> _TASK PROMPT_: Each line of the data below that holds the word "from" is to be reported in full.

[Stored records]
____
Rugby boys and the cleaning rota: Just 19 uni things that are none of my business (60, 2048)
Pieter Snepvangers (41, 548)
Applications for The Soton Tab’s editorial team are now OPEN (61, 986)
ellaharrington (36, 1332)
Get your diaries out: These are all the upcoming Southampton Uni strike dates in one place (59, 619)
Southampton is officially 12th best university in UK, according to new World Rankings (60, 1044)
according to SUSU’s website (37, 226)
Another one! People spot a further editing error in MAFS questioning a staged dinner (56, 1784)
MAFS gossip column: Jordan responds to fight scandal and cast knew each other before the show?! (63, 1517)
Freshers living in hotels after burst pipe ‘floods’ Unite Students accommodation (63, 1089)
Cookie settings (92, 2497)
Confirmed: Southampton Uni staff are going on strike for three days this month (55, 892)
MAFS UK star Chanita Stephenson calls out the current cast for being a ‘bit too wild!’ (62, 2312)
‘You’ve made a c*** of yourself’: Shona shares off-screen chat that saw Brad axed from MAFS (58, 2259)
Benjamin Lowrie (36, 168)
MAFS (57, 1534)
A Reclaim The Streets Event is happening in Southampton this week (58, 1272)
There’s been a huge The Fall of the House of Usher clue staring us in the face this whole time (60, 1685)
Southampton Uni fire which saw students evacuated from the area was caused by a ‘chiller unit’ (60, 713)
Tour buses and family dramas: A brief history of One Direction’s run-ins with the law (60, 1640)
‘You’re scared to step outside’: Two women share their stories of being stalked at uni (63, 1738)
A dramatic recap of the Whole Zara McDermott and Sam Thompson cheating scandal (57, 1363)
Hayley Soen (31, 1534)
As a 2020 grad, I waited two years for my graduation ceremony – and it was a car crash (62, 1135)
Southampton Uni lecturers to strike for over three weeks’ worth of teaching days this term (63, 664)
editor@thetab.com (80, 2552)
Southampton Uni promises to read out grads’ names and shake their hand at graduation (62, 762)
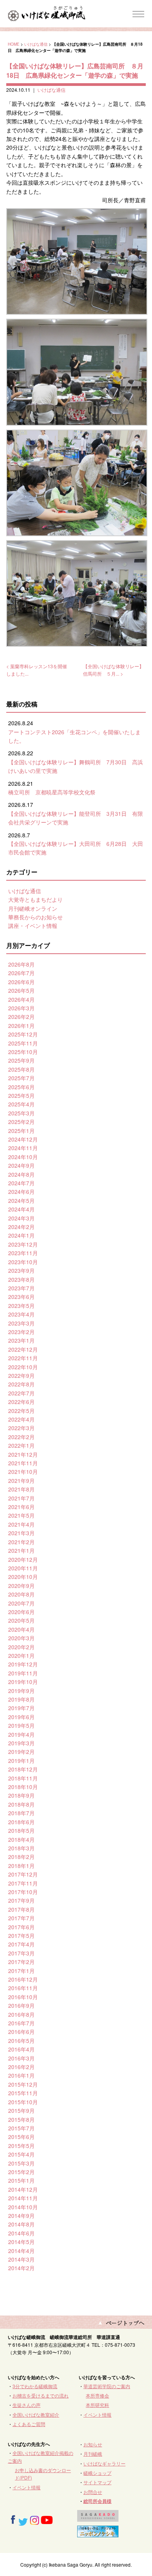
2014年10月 (23, 2207)
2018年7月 (21, 1813)
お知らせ (92, 2444)
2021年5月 (21, 1515)
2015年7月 (21, 2128)
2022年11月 (23, 1358)
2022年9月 (21, 1375)
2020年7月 (21, 1603)
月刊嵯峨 (92, 2453)
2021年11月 (23, 1463)
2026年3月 (21, 1008)
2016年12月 (23, 1979)
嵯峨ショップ (97, 2472)
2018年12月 (23, 1769)
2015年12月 (23, 2084)
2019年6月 (21, 1717)
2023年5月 (21, 1305)
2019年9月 (21, 1691)
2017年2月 (21, 1962)
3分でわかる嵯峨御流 (34, 2386)
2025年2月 (21, 1122)
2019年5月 (21, 1725)
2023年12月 (23, 1244)
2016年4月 (21, 2049)
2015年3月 (21, 2163)
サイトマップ (97, 2482)
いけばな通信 (36, 44)
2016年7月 (21, 2023)
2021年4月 (21, 1524)
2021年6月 (21, 1507)
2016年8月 (21, 2014)
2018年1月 (21, 1866)
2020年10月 (23, 1577)
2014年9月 (21, 2215)
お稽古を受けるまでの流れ (40, 2395)
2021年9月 (21, 1480)
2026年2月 (21, 1016)
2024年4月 (21, 1209)
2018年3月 (21, 1848)
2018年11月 (23, 1778)
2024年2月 (21, 1227)
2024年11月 (23, 1148)
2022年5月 (21, 1411)
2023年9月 (21, 1270)
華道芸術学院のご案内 (106, 2386)
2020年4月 (21, 1629)
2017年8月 (21, 1909)
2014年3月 (21, 2259)
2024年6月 (21, 1191)
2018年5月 (21, 1830)
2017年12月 (23, 1874)
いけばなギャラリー (104, 2463)
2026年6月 (21, 982)
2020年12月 (23, 1559)
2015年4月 (21, 2154)
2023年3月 (21, 1323)
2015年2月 (21, 2172)
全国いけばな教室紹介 (35, 2414)
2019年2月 (21, 1751)
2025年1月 (21, 1131)
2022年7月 (21, 1393)
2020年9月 (21, 1585)
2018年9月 (21, 1795)
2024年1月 (21, 1235)
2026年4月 (21, 999)
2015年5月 (21, 2146)
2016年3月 (21, 2058)
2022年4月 (21, 1419)
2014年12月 (23, 2189)
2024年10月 (23, 1157)
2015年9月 (21, 2110)
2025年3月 (21, 1113)
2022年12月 (23, 1349)
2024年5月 (21, 1200)
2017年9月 (21, 1900)
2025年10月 (23, 1052)
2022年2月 (21, 1437)
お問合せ (92, 2492)
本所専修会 (97, 2395)
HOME (13, 44)
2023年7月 (21, 1288)
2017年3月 (21, 1953)
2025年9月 (21, 1060)
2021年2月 (21, 1542)
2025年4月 (21, 1104)
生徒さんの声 (26, 2404)
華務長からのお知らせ (35, 917)
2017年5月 (21, 1935)
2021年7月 (21, 1498)
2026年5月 (21, 990)
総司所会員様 (97, 2501)
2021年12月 (23, 1454)
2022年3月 (21, 1428)
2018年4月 (21, 1839)
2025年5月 (21, 1095)
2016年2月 (21, 2067)
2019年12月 (23, 1664)
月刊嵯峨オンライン (32, 908)
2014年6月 (21, 2233)
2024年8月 (21, 1174)
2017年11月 (23, 1883)
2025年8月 (21, 1069)
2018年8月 (21, 1804)
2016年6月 (21, 2031)
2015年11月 (23, 2093)
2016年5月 (21, 2040)
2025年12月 (23, 1034)
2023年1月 (21, 1340)
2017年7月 (21, 1918)
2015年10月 (23, 2102)
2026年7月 (21, 973)
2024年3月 (21, 1218)
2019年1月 (21, 1760)
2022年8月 (21, 1384)
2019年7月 (21, 1708)
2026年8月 (21, 964)
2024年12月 (23, 1139)
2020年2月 (21, 1647)
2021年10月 (23, 1471)
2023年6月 (21, 1296)
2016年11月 (23, 1988)
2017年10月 (23, 1892)
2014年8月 (21, 2224)
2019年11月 (23, 1673)
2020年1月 (21, 1655)
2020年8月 (21, 1594)
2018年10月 (23, 1787)
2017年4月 (21, 1944)
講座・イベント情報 (32, 925)
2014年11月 (23, 2198)
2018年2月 (21, 1857)
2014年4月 (21, 2251)
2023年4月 (21, 1314)
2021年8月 (21, 1489)
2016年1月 (21, 2075)
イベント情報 (97, 2414)
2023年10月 (23, 1262)
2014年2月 (21, 2268)
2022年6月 (21, 1402)
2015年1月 (21, 2180)
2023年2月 (21, 1332)
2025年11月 (23, 1043)
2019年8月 (21, 1699)
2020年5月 (21, 1620)
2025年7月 (21, 1078)
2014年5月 (21, 2242)
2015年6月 (21, 2137)
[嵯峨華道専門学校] (97, 2518)
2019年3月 (21, 1743)
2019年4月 (21, 1734)
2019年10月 (23, 1682)
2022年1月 (21, 1445)
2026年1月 (21, 1025)
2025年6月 (21, 1087)
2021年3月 (21, 1533)
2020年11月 (23, 1568)
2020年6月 (21, 1612)
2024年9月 (21, 1165)
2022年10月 (23, 1367)
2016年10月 (23, 1997)
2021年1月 (21, 1550)
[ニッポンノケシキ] (97, 2533)
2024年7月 (21, 1183)
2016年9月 (21, 2005)
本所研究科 (97, 2404)
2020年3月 (21, 1638)
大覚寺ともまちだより (35, 899)
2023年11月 (23, 1253)
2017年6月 (21, 1927)
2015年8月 (21, 2119)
____
> _RESPONSE AREA_:
‘You’ve made a c*** of yourself’: Shona shares off-screen chat that saw Brad axed from MAFS (58, 2259)
Southampton Uni fire which saw students evacuated from the area was caused by a ‘chiller unit’ (60, 713)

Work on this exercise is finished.